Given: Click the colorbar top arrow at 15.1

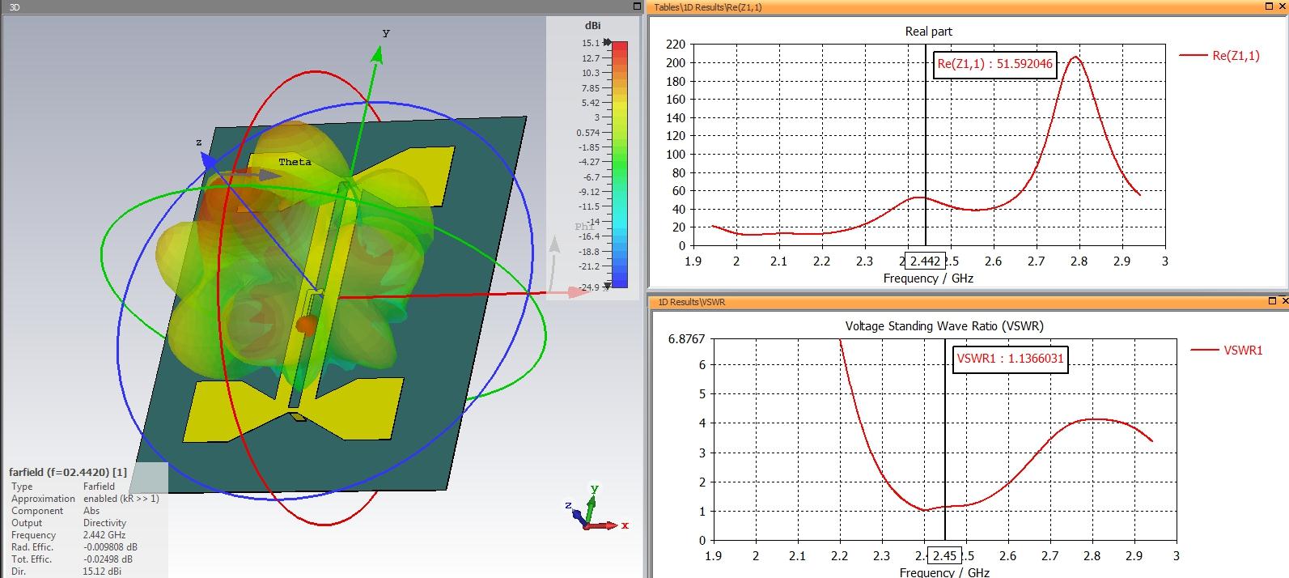Looking at the screenshot, I should point(608,42).
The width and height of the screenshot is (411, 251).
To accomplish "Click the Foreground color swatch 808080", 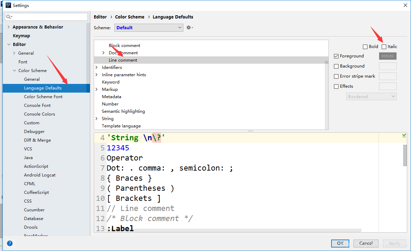I will (x=388, y=56).

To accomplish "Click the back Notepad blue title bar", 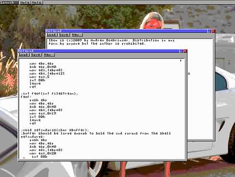I will pyautogui.click(x=127, y=31).
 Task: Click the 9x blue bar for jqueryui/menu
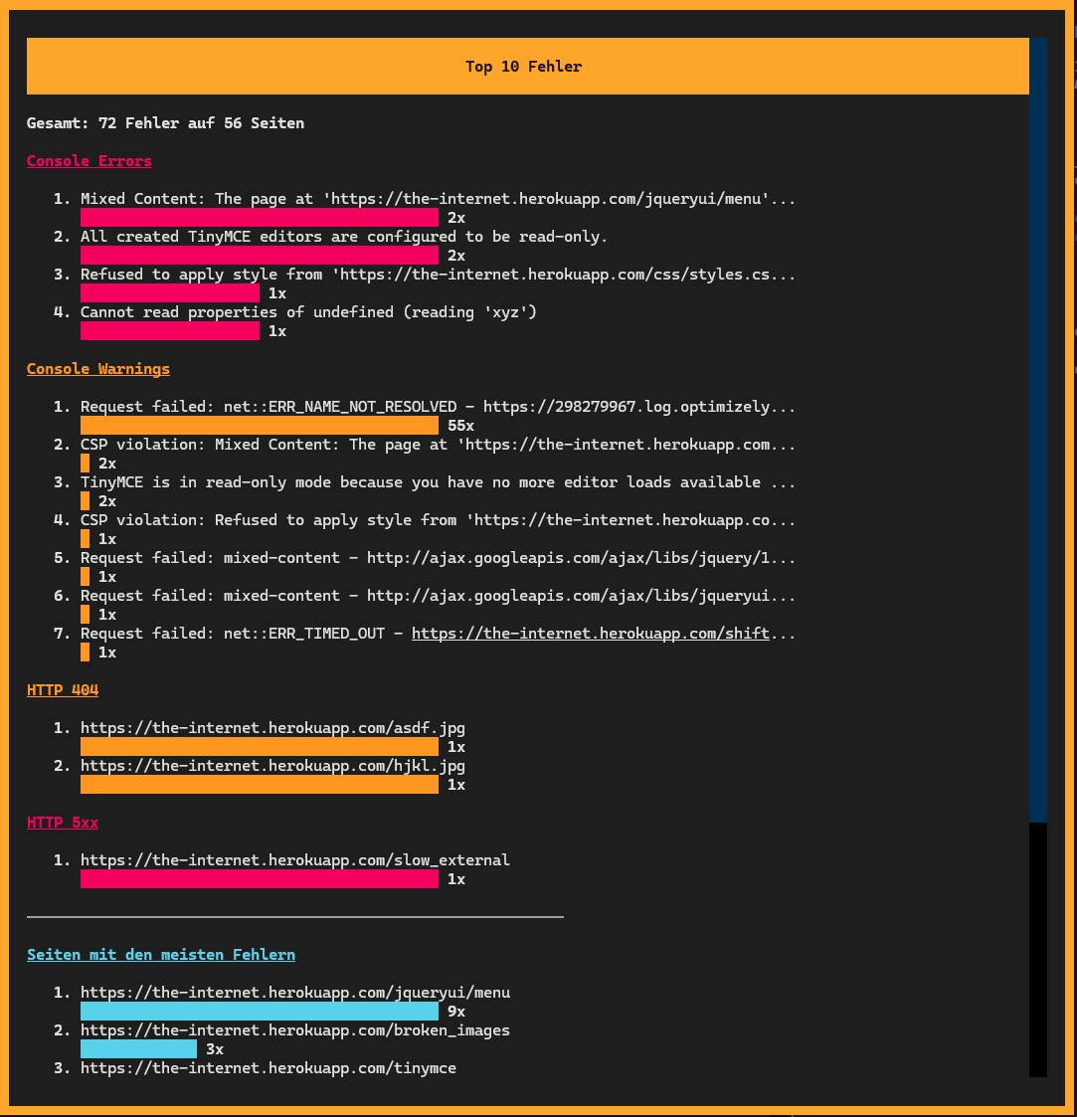pos(259,1011)
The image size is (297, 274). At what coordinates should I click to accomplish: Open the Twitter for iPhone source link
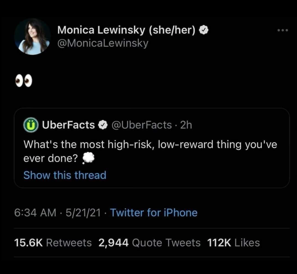click(x=154, y=212)

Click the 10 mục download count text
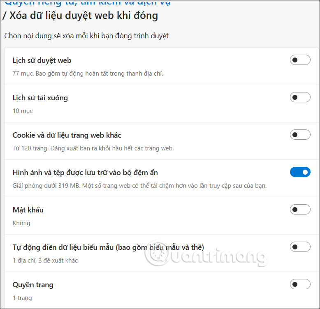pyautogui.click(x=23, y=111)
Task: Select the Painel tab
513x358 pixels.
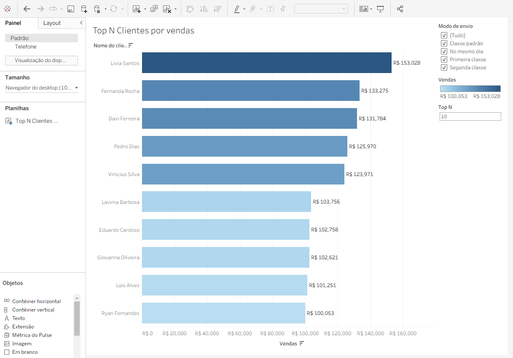Action: (x=13, y=23)
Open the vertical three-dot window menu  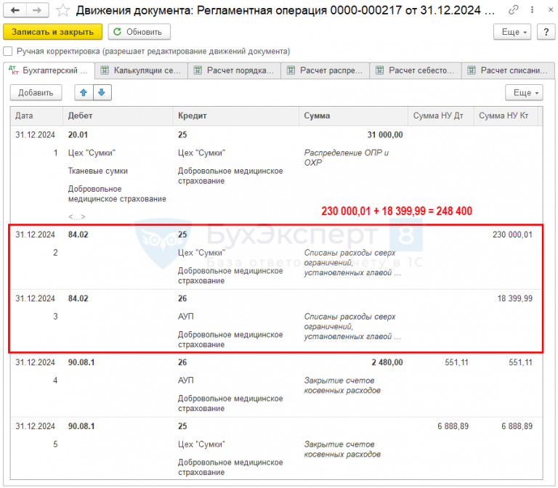tap(530, 10)
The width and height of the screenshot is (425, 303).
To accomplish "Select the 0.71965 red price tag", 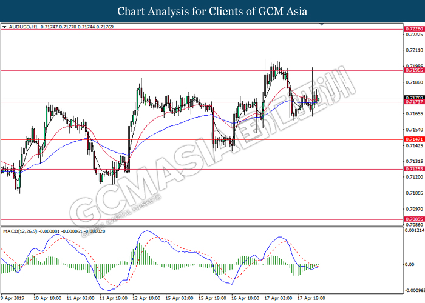I will pyautogui.click(x=413, y=70).
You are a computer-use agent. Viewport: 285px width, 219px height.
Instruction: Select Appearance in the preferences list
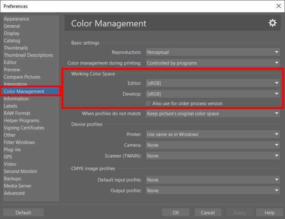click(x=17, y=19)
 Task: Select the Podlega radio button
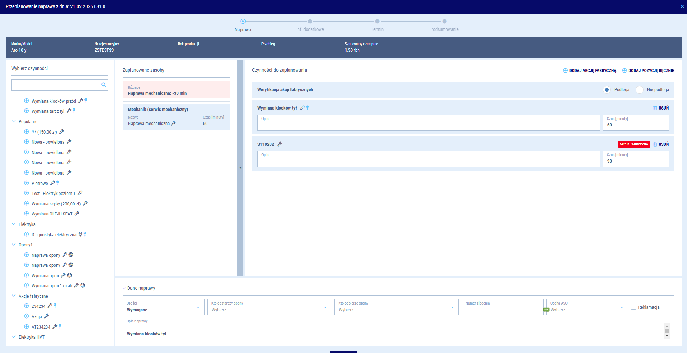[607, 90]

───

The lines to return are those in the records above that hold the word "height".

- TASK ANSWER -
The width and height of the screenshot is (411, 251).
The width and height of the screenshot is (425, 303).
You are a computer-use agent. Viewport: 285px width, 219px height.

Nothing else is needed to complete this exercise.